The plaintiff in error, hereinafter called defendant, was convicted in the district court of Tulsa county on a charge of murder and was sentenced to life imprisonment in the penitentiary.

The case was tried the latter part of September and first part of October, 1929. The appeal was lodged in this court April 2, 1930. No briefs in support of the appeal have been filed, and no appearance for oral argument was made at the time the case was submitted. We have read the record with care to ascertain if defendant had a fair trial or if any errors substantially prejudicial were committed.
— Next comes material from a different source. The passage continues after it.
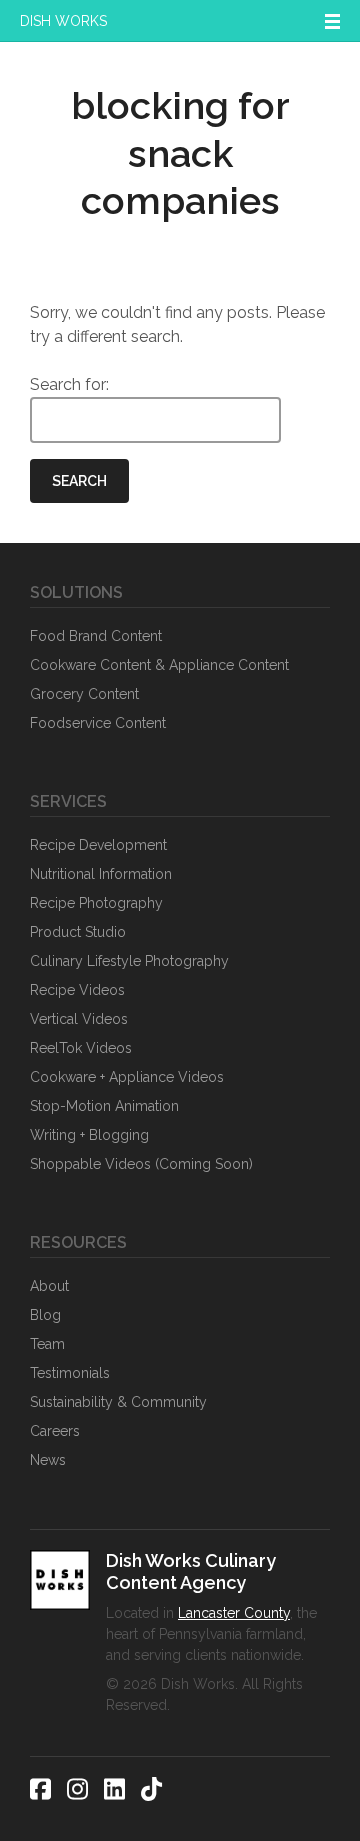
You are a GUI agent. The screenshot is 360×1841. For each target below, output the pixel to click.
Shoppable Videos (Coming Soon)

The record discloses that on April 16, 1929, Sam Frost and his wife lived at the town of Bixby; that about midnight of that date defendant and his wife drove from their home in Leonard to Bixby, and the wife remained in the car with the engine running and defendant went on the porch and knocked at the door and awakened Frost and his wife; that Frost went out on the porch, and defendant immediately shot him with a pistol, from which death resulted almost instantly. Defendant then returned to the car and they drove away. The defense is what is sometimes referred to as the unwritten law; that is, that Frost had been criminally intimate with the wife of defendant covering a period of about two years prior thereto. Both defendant and his wife testified to the homicide substantially as stated. It is apparent from the record that defendant knew of illicit relations between his wife and *131 the deceased and deliberately decided to take the law into his own hands and kill Frost. There is also some evidence which tends to indicate that a money consideration between them was discussed. The fact that deceased was guilty of an offense in his relations with the wife of defendant did not justify defendant in seeking out and killing deceased. "The right to avenge a wrong done a female member of one's family by killing the wrongdoer" does not exist in this state. It is not permitted one thus wronged to take the law into his own hand and wreak private vengeance on the wrongdoer. January v. State,16 Okla. Cr. 166, 181 P. 514; Pickett v. State,40 Okla. Cr. 289, 268 P. 732. The record amply sustains the verdict and judgment.

The case is affirmed.

DAVENPORT, P. J., and CHAPPELL, J., concur.